[Stored records]
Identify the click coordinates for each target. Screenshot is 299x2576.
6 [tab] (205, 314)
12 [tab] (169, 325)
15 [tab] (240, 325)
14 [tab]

**To do:**
Identify every line in the listing above that contains the word "coordinates", with case counting, and copy each of those lines.

**Answer below:**
Identify the click coordinates for each target. Screenshot is 299x2576.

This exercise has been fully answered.